> **Stored data**
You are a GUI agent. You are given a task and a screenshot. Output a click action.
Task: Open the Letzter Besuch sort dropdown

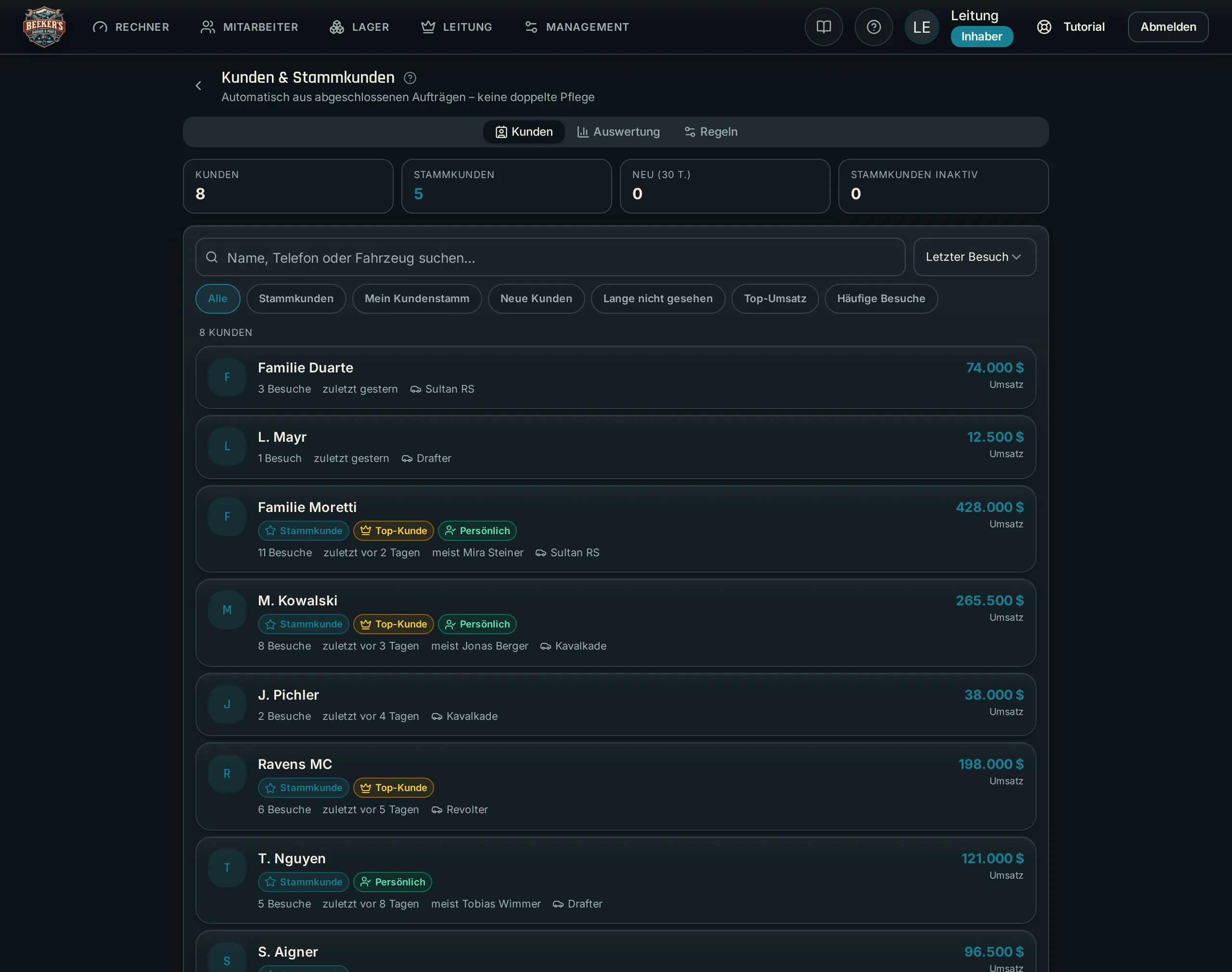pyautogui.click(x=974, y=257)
--
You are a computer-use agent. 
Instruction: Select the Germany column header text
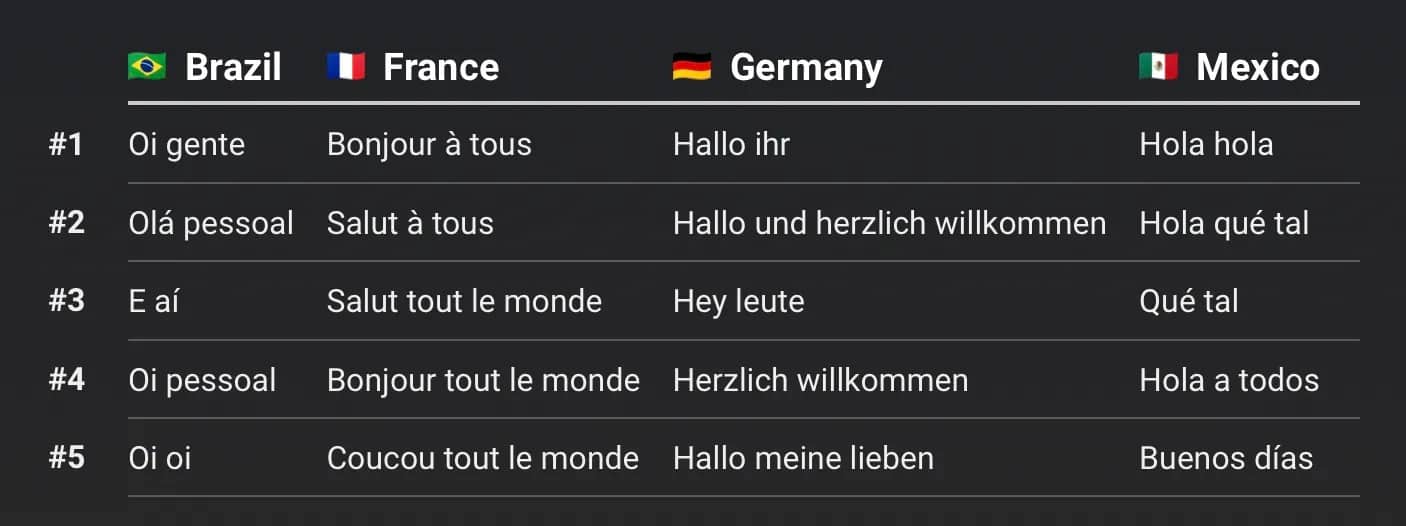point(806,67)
---
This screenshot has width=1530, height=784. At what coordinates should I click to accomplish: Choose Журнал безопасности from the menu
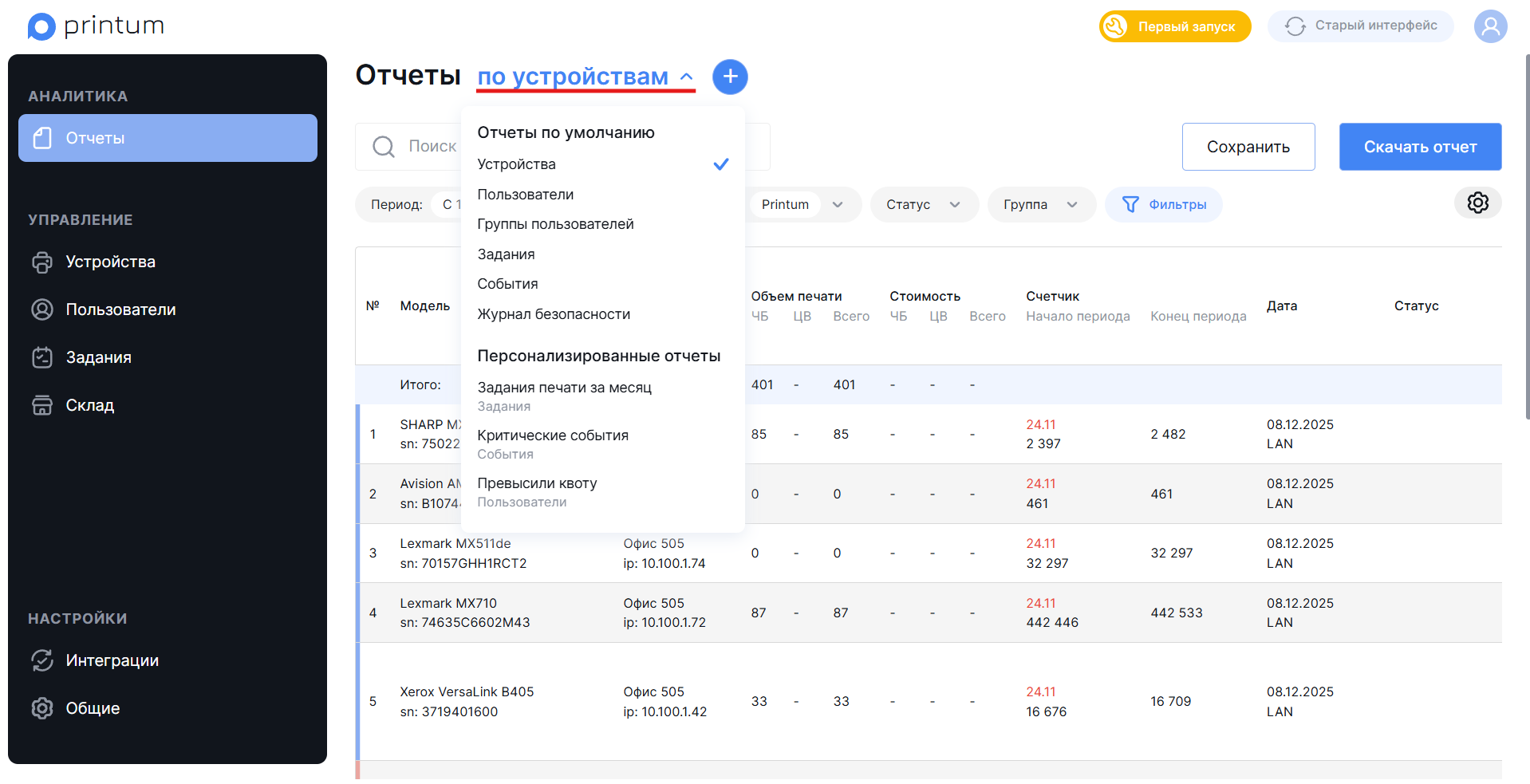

> **What needs to be done**
Which lines of the data include the word "agent"? Copy each one.

> **Result below**
You are a GUI agent. You are given a task and a screenshot. Output a click action.
You are a computer-use agent. 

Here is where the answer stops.